September 7, 2013

Tatjana describes the situation.

My paternal Grandmother, Tatjana, arrived at the Schweinfurt DP camp in about 1946 and became active in the camp's administration. Before Tatjana settled in Schweinfurt—where her twins, my Dad and Jonė, also lived after the war—Tatjana briefly traveled in other parts of Bavaria while she was a Displaced Person.
 
Here is a postcard Tatjana sent to Jonė during this interval (probably in 1945): 
 

 
Tatjana wrote:
My most treasured Jonė, your aunt [Victoria] and I live in this hamlet, not far from the church, on the other side of the mountain. Yesterday we already rode 2000 meters to the top of the mountain by means of a particular funicular that takes wagons up a rail line to the very top, in the air. There, we drank coffee while sitting on the veranda and sunning ourselves. Although it was a hot day, it was rather chilly up there. We stood in line for three hours to get a ticket for the funicular. Tomorrow, if it doesn't rain, we're going to go to the mountain lake that isn't very far at all from the town—it's only about a one-hour walk.

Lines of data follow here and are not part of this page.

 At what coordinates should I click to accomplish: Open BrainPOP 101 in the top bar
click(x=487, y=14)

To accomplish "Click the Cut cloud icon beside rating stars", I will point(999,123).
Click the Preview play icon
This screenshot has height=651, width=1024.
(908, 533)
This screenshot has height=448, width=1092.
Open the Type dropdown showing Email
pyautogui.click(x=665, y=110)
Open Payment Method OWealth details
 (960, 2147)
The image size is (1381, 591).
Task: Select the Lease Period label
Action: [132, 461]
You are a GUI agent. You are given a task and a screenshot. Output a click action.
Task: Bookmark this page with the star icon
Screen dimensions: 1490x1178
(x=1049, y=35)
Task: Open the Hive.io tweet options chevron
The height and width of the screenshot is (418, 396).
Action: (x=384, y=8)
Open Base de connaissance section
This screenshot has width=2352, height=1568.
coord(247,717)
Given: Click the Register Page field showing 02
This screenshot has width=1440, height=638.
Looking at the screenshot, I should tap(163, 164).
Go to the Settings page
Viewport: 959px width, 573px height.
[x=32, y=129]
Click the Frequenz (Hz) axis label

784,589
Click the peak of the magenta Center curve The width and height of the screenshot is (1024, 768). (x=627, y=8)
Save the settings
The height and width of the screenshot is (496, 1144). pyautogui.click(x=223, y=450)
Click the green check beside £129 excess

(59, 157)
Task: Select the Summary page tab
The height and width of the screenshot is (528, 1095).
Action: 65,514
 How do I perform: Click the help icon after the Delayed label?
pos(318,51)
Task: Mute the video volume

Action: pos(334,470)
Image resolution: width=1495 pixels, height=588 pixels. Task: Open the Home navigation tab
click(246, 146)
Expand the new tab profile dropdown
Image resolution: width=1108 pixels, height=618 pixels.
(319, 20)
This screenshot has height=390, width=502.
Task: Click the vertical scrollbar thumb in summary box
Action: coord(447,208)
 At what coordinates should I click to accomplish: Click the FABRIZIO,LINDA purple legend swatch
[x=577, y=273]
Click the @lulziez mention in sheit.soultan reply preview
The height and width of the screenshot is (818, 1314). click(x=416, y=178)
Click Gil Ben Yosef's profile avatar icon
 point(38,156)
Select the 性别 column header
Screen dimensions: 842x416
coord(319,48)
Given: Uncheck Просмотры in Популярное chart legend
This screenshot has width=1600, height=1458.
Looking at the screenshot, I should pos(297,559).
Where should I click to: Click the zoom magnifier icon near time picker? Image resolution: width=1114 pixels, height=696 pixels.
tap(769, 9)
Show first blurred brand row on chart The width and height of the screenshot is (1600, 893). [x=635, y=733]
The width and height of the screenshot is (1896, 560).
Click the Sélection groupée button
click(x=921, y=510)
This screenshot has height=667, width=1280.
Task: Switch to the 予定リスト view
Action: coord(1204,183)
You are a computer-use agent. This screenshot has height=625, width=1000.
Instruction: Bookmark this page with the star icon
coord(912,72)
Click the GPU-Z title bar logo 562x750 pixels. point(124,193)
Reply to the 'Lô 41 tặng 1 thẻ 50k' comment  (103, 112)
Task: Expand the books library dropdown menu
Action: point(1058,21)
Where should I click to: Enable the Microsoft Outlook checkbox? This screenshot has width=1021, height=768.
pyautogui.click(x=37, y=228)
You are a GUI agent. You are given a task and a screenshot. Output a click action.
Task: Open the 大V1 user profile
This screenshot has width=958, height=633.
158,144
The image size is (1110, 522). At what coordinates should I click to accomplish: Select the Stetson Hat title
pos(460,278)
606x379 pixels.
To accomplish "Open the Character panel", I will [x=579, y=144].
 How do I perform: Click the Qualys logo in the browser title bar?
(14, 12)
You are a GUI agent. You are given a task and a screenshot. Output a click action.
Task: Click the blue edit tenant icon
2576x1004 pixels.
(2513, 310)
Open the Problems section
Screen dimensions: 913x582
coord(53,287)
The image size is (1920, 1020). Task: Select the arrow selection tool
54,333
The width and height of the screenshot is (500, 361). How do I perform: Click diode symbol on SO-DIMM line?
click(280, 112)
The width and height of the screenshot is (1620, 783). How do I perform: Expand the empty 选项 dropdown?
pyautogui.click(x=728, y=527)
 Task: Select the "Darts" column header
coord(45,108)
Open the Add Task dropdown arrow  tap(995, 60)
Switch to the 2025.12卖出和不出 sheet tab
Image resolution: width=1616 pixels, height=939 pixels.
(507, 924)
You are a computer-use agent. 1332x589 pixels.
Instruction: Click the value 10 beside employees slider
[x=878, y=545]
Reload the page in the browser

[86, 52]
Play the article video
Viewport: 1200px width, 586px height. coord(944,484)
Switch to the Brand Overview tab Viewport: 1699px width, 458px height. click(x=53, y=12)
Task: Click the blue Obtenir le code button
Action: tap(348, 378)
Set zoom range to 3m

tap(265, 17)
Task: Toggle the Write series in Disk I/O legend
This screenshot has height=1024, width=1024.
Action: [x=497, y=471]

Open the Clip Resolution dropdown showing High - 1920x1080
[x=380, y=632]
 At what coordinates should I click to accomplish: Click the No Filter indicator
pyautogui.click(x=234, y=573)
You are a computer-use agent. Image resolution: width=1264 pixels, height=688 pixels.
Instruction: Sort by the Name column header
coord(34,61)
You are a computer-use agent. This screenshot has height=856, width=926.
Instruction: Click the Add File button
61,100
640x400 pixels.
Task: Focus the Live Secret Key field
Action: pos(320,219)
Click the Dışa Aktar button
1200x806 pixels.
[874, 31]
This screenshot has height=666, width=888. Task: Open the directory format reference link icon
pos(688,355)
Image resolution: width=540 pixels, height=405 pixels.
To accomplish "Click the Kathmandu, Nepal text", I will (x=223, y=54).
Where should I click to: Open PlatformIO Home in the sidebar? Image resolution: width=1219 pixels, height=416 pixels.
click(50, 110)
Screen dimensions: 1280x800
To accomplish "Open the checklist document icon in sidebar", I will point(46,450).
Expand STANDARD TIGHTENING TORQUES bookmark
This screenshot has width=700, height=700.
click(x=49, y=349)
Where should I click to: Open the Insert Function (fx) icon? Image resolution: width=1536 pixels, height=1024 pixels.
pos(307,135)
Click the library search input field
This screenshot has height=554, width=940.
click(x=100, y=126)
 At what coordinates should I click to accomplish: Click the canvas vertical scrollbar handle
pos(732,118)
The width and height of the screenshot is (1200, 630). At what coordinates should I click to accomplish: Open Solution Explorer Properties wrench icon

Today it rained a bit so we strolled around the shops. Beyond that, we're looking for a room because we've got to move out by Monday or Tuesday. We've also been looking for UNRRA because it's getting very difficult for us to find bread. Without a ration card we can't get a stamp—one must have a card in the first place to fashion a potato stamp. [DPs sometimes used halved potatoes to craft official-looking stamps that would pass at shops as legitimate documents.] There's no real UNRRA organization here; only a Ukrainian DP camp. [Here, there's a line I cannot read.] I'm quite worried about the bread situation, and it might be necessary for me to come back.
Thanks to my Toronto Cousin for making this postcard available to us.

2 comments:

edutcher said...

The bread situation.

There was no "bread situation" in America, everybody knew that.

Irene said...

My Parents once knew an elderly, American couple that had lived through the Depression. Both the husband and wife, farmers, appeared to think of my Parents as "soft," pampered city folk. The husband once told my Parents that they didn't know what hard times were, pointing out that during the Depression, he and his wife only had chicken to eat.

My Mom answered by stating that he didn't know what it was like not to eat.